Anthropic rents all 220,000 chips at SpaceX's Colossus 1, becomes Musk's biggest AI customer.
Anthropic needed compute. It found the one man who once called it a threat to civilization.
In February 2026, Elon Musk wrote on X that Anthropic "hates Western Civilization," citing a direct post from his account at the time. Observers widely characterized that position as fundamental hostility from Musk toward the lab — what some called misanthropic toward a rival. Three months later, Anthropic signed an agreement to rent all of the compute capacity at SpaceX's Colossus 1 data center — more than 220,000 NVIDIA chips drawing 300 megawatts of power — becoming, by its own account, Musk's single largest AI customer. The reversal is not a partnership story. It is a supply-shock story: a company blacklisted by the U.S. government for defense contracts found itself with no viable path to the compute it needed to keep its models running at scale, and the only place with enough power immediately available belonged to the person it had most publicly vilified.
The deal, announced by Anthropic on May 6, gives the AI lab access to more than 300 megawatts of new capacity within a month. The company confirmed it is doubling Claude Code five-hour rate limits for Pro, Max, Team, and Enterprise plans as a result. Reuters reported that in May 2026, Musk spent time with the Anthropic team and called them competent and caring, saying "no one set off my evil detector" — a stark shift from his February posts.

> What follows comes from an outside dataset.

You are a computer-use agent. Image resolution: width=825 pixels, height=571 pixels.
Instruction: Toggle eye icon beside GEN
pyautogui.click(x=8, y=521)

The backdrop is a compute crunch that has no clean exit. The Pentagon's blacklist against Anthropic — effectively barring the lab from federal AI procurement contracts — left it without the government compute partnerships that typically anchor a frontier lab's infrastructure planning. Since the Trump administration effectively blacklisted Anthropic in late February, Claude has experienced multiple outages and the company has repeatedly tightened usage limits during peak hours. In March, Anthropic confirmed it had been reducing Claude session limits on weekdays. New infrastructure investments take 12 to 24 months to translate into available capacity; limits will likely stay tight or worsen through the end of 2026, according to one analysis of Anthropic's capacity situation.
xAI confirmed the partnership in a post on its own news page, framing it as a capacity agreement for Colossus. xAI did not respond to questions about whether its own training operations are paused, deprioritized, or unaffected by the arrangement. Anthropic's blog says it agreed to use "all of the compute capacity" at Colossus 1; xAI's announcement calls it a "capacity partnership" without specifying operational terms on its public news page. Neither company would comment on exit provisions or what operational constraints the agreement places on xAI's own use of the facility.
The financial terms remain undisclosed. Market rates for comparable GPU-hour contracts at this scale typically run roughly $2 to $3 per H100 equivalent — per market-rate analysis by MindStudio — suggesting a deal of this size could represent hundreds of millions of dollars annually. Neither Anthropic nor SpaceX has confirmed a figure.
The reversal landed three weeks after Musk's own AI company, xAI, raised $15 billion in a Series B round that valued it at $120 billion. Colossus is xAI's primary training infrastructure. Renting the full facility to Anthropic means xAI trains on the same chips Anthropic is running inference on — a configuration that neatly serves both companies while raising questions about whether the deal reflects desperation, pragmatism, or a broader realignment between the two labs.
That ambiguity is not abstract. SpaceX is moving toward a public listing, and investors in that IPO cannot see the terms of Anthropic's dependency on Musk's own infrastructure — a competitor that shares the same founder. The undisclosed deal structure also means xAI's investors cannot assess whether their training schedule is now hostage to a rival's inference demand. The exposure is asymmetric: xAI's investors are bearing the operational risk of Colossus allocation without visibility into the contractual terms.
Compute is the load-bearing constraint in AI right now. Labs with the best models cannot always run them at scale, and the organizations with the most power capacity are not always the ones with the most goodwill in the industry. Anthropic solved its shortage by renting from the one company that had the capacity and the incentive to say yes.
What happens next: whether Anthropic discloses financial terms, whether the arrangement triggers any regulatory review given compute concentration at a single facility controlled by a Musk-founded company, and whether other labs hit with similar government designations follow the same path to the same landlord.